Top of Records to use
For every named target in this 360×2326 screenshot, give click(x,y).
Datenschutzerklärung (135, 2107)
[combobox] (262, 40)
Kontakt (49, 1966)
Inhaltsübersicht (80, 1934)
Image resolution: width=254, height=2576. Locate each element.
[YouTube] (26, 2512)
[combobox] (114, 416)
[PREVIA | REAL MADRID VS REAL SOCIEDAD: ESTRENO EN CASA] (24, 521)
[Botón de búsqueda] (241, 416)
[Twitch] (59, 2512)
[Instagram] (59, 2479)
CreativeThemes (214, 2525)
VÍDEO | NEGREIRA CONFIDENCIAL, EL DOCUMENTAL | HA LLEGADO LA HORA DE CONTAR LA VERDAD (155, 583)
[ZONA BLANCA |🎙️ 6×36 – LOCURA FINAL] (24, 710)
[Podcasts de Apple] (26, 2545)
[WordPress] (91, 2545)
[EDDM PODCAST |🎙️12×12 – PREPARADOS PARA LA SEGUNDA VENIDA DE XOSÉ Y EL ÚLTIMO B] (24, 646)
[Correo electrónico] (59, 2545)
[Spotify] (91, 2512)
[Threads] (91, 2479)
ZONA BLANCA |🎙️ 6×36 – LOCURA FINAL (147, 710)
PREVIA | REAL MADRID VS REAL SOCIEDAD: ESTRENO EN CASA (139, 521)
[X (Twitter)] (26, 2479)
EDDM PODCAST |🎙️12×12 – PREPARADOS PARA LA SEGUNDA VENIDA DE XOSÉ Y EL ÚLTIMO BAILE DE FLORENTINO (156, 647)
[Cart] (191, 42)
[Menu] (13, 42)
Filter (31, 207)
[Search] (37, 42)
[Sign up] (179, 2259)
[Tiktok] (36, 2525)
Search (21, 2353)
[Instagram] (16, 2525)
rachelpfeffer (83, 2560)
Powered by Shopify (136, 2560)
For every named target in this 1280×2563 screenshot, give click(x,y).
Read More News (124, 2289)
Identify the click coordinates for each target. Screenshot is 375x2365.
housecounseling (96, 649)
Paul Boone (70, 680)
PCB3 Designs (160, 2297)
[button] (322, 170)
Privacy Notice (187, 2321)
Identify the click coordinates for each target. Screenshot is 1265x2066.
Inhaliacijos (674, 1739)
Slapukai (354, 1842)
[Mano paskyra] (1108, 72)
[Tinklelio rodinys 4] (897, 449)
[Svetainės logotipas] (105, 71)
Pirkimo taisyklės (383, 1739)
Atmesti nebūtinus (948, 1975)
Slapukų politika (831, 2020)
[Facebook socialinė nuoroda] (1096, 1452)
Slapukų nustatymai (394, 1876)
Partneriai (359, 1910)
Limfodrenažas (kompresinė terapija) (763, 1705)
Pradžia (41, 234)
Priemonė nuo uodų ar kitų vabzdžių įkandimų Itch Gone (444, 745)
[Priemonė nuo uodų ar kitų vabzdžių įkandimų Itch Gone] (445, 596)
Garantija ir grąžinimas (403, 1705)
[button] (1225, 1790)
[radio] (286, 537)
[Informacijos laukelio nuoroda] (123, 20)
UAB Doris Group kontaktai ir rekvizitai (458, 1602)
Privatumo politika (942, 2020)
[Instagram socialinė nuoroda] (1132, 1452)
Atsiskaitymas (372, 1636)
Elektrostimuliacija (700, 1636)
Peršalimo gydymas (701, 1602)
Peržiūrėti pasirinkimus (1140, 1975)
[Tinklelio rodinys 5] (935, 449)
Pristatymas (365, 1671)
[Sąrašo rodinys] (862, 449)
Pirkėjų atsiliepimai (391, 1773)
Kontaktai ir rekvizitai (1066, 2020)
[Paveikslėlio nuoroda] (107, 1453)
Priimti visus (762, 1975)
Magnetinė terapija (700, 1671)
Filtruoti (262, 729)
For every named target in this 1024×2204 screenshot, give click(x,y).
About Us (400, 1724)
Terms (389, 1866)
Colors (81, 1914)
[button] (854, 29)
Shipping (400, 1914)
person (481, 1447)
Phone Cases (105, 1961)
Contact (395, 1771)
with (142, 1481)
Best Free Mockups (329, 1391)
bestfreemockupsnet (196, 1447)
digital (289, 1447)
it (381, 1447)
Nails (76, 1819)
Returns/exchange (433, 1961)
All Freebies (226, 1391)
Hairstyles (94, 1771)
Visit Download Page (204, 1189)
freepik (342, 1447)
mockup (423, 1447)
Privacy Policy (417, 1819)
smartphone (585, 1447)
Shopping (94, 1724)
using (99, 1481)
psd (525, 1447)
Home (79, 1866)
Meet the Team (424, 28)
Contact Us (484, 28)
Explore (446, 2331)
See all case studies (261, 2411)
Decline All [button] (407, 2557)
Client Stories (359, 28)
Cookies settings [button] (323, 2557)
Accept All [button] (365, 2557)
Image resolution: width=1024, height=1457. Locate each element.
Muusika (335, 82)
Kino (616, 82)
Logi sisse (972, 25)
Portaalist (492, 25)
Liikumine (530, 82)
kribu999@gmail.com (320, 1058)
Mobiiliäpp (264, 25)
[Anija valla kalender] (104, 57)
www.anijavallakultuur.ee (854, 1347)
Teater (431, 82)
Bottom of Records to use
Problem: Of the lines above, extract only those from the line with "Slapukai (354, 1842)" to the line with "Limfodrenažas (kompresinė terapija)", both included, exactly as written.

Exercise response:
Slapukai (354, 1842)
[Mano paskyra] (1108, 72)
[Tinklelio rodinys 4] (897, 449)
[Svetainės logotipas] (105, 71)
Pirkimo taisyklės (383, 1739)
Atmesti nebūtinus (948, 1975)
Slapukų politika (831, 2020)
[Facebook socialinė nuoroda] (1096, 1452)
Slapukų nustatymai (394, 1876)
Partneriai (359, 1910)
Limfodrenažas (kompresinė terapija) (763, 1705)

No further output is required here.